By Walt Walton
The Spirit of the Sovereign Lord is on me, because the Lord has anointed me to proclaim good news to the poor. He has sent me to bind up the brokenhearted, to proclaim freedom for the captives and release from darkness for the prisoners. - Isaiah 61:1
I grew up in a single parent household. I’d say we were middle class, but only because my mother worked 2 to 3 jobs to pull us through. She would pray and display unwavering faith, and somehow, we were kept afloat. That somehow was God.
I love the way the above passage mentions good news to the poor and healing to the brokenhearted. Most of us have known some form of poverty, and all of us know that pangs of broken heartedness.
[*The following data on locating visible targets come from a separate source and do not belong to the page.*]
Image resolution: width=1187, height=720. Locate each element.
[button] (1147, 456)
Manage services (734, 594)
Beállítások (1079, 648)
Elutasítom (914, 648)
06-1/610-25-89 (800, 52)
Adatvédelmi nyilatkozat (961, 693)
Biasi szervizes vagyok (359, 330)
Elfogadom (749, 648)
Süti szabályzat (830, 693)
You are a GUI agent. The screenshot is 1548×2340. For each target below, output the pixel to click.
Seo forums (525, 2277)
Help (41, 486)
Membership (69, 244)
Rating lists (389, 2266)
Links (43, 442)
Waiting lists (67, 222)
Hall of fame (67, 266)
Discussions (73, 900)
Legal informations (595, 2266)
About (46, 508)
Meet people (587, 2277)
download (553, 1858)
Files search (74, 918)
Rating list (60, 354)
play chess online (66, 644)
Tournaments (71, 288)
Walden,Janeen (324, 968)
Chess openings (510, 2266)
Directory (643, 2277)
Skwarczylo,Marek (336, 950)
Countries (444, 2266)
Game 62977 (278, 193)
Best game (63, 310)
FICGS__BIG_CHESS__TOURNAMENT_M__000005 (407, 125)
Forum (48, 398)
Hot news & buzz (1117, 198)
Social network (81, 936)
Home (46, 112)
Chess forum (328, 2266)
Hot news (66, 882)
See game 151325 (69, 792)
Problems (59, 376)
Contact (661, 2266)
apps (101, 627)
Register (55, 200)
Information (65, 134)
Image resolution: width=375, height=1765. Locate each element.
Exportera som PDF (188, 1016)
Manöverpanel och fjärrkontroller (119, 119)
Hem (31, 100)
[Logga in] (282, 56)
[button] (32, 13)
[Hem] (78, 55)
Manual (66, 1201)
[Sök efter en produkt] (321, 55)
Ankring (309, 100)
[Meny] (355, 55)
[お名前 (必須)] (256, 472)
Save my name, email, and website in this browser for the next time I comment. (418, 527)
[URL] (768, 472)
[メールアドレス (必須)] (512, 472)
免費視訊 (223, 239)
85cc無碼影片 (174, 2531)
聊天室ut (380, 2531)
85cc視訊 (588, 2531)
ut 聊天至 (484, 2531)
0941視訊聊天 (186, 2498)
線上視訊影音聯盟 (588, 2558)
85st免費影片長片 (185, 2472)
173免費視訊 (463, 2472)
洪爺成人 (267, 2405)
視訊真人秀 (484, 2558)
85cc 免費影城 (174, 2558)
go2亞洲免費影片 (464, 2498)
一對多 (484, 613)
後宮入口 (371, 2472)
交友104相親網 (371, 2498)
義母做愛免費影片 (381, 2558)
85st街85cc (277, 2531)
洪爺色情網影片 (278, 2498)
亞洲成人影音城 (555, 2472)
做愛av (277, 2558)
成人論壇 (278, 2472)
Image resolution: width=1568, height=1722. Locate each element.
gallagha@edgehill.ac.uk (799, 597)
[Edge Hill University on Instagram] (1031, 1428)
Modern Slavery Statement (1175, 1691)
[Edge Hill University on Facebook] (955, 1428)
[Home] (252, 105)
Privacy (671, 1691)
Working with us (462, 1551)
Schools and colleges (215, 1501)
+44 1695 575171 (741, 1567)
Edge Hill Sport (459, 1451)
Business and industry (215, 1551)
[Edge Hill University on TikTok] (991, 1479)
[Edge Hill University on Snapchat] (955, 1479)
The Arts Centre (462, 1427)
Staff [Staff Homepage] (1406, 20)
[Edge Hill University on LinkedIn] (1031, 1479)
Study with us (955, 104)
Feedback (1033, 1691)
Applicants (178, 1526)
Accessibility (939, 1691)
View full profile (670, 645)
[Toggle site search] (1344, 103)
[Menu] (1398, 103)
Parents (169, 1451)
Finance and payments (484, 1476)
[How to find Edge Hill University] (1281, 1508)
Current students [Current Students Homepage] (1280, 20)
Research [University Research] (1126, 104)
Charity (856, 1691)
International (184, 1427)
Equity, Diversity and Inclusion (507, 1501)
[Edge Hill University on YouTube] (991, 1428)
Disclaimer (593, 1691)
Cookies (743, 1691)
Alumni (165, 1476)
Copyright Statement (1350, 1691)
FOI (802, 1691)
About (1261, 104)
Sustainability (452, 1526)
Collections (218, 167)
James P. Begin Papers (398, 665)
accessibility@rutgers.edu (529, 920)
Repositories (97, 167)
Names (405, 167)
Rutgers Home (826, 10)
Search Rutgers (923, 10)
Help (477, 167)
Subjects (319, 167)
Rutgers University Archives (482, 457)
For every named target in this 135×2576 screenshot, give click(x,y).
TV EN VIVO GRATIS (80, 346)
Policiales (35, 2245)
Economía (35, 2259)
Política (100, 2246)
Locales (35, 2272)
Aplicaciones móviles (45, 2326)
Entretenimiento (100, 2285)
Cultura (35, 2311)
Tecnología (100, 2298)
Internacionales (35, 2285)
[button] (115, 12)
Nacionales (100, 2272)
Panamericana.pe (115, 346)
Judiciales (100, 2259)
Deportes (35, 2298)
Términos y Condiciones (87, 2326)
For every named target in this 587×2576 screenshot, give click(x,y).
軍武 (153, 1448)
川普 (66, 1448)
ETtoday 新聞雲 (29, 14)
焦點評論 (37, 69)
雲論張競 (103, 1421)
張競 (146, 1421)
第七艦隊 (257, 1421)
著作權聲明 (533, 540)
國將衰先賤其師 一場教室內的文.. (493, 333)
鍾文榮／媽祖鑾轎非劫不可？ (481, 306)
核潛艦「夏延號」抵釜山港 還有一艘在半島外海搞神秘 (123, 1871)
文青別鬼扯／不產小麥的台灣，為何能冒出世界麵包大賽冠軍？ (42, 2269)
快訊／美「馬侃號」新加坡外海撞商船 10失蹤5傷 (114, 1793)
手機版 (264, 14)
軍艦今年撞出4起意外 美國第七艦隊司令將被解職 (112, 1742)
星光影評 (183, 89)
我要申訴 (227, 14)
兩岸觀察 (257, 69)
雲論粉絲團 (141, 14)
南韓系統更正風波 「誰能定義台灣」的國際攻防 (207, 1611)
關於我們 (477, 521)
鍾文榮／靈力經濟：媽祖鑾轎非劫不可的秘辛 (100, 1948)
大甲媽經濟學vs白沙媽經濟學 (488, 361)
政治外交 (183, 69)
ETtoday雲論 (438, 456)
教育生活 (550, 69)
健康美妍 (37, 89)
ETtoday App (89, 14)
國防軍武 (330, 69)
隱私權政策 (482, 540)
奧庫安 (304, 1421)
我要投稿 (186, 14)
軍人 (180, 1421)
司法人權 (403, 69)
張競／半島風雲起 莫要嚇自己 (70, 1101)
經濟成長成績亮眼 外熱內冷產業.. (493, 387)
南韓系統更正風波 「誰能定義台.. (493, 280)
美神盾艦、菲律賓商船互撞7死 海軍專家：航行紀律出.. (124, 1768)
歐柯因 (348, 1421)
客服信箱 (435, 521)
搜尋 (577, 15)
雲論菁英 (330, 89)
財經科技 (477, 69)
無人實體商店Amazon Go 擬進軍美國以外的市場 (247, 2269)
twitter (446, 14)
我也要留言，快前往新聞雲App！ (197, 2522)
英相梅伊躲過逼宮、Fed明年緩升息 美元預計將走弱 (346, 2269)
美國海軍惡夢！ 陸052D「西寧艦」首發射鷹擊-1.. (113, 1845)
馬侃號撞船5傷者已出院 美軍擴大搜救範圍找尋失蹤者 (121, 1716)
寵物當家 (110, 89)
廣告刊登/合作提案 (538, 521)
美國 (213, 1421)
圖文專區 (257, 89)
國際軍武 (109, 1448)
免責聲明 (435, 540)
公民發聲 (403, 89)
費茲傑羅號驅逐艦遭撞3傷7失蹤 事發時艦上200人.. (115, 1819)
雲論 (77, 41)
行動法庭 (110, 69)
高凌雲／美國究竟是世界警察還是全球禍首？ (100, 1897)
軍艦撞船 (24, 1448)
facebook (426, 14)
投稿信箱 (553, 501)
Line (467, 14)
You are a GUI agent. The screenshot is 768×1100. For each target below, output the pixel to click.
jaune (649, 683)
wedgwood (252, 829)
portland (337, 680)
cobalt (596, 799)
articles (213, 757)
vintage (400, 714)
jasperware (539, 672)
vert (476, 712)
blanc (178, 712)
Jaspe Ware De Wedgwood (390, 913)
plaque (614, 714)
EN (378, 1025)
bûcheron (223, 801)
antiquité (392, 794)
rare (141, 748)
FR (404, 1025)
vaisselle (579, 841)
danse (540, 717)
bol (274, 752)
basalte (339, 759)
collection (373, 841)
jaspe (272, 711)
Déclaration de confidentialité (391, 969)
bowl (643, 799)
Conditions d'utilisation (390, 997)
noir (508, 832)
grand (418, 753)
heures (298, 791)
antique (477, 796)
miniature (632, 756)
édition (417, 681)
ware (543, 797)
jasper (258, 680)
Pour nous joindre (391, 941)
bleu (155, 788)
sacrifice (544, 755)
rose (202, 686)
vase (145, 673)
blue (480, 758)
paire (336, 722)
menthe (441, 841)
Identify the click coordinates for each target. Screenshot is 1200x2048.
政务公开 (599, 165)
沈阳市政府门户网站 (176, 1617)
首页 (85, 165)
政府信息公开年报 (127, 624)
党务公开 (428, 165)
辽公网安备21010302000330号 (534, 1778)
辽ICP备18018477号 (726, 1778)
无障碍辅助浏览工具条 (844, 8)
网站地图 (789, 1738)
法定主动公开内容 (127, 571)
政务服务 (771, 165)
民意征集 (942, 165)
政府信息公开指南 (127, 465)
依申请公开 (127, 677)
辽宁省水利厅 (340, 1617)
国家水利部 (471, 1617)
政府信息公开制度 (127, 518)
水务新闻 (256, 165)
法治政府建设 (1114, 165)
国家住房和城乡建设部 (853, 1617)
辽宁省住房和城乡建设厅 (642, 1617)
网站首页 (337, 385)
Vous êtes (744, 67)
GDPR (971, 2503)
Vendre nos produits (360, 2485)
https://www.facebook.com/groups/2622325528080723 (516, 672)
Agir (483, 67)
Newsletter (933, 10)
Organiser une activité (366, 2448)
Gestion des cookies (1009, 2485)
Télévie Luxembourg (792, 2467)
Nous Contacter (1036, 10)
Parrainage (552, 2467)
Trials and tribulations befall us every year, and it isn’t like there is a hard-stop on pain each December. Fortunately, there isn’t a hard-stop on God either.
Growing up, although I was poor spiritually and physically, there was good news. Although I was often brokenhearted, God could heal my wounds. Although I often felt captive where I resided, the heart of gangland, I didn’t have to be a prisoner. God enters our poverty, our broken heartedness, and he brings healing and deliverance.
The next six verses of Isaiah 61, set up a tension—a hardship—and then a renewal provided by God. The captives find freedom; the joyless are overjoyed; the poor are rich in hope, as they receive a double portion and everlasting joy.
We realize all this in the good news of Jesus. That even when we feel destitute and desolate, we are wealthy in the richness of Jesus. That even in dire moments of life, God interjects, intercedes, and interferes with darkness, bringing forth a marvelous light, like a shining star welcoming all who draw near. God finds a way—somehow. God is the way—somehow. And somehow this Somehow has chosen to love and redeem and restore us.
May this holiday season bring that sort of somehow life, that rich wonder, to you, as you reflect forth the light of Jesus.